→ **TASK ITEM**: In the records below, find the line that contains "This screenshot has height=768, width=1366.", then write out that line and each one after it exactly, up to and including the last.

→ **DATASET EXTRACT**:

========================================

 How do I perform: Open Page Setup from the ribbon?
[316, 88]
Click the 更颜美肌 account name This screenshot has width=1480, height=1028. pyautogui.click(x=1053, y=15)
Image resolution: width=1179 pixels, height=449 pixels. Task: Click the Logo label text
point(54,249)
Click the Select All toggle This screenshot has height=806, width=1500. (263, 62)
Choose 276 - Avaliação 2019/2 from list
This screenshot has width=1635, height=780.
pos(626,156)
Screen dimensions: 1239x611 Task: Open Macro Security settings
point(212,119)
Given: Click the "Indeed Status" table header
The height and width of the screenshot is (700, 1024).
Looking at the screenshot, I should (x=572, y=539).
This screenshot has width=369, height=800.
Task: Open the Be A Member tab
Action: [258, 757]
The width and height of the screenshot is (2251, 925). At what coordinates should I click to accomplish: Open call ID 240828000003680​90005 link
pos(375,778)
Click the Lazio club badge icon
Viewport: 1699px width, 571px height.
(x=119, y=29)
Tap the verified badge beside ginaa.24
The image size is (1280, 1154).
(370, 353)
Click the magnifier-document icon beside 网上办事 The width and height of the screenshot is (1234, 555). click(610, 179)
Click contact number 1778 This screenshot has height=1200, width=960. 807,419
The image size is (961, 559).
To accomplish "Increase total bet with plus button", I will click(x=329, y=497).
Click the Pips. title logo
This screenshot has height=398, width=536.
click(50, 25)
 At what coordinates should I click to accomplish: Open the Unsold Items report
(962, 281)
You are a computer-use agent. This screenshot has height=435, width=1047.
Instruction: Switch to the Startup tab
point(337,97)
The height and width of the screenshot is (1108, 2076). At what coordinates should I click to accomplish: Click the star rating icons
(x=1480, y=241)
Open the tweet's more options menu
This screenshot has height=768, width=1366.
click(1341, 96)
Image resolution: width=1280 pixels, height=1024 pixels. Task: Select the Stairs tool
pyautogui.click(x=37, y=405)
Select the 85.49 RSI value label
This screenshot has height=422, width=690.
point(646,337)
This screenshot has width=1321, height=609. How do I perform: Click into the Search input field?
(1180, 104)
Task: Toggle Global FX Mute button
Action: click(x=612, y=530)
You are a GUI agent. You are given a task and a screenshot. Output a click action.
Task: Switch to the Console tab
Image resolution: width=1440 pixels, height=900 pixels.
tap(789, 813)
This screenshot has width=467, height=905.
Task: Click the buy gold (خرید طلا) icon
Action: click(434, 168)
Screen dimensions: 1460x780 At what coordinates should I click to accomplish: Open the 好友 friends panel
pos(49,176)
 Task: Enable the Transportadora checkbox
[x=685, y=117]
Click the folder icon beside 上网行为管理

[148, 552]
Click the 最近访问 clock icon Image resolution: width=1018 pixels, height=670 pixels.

========================================

→ **EXERCISE OUTPUT**:
This screenshot has height=768, width=1366.
click(1341, 96)
Image resolution: width=1280 pixels, height=1024 pixels. Task: Select the Stairs tool
pyautogui.click(x=37, y=405)
Select the 85.49 RSI value label
This screenshot has height=422, width=690.
point(646,337)
This screenshot has width=1321, height=609. How do I perform: Click into the Search input field?
(1180, 104)
Task: Toggle Global FX Mute button
Action: click(x=612, y=530)
You are a GUI agent. You are given a task and a screenshot. Output a click action.
Task: Switch to the Console tab
Image resolution: width=1440 pixels, height=900 pixels.
tap(789, 813)
This screenshot has width=467, height=905.
Task: Click the buy gold (خرید طلا) icon
Action: click(434, 168)
Screen dimensions: 1460x780 At what coordinates should I click to accomplish: Open the 好友 friends panel
pos(49,176)
 Task: Enable the Transportadora checkbox
[x=685, y=117]
Click the folder icon beside 上网行为管理

[148, 552]
Click the 最近访问 clock icon Image resolution: width=1018 pixels, height=670 pixels.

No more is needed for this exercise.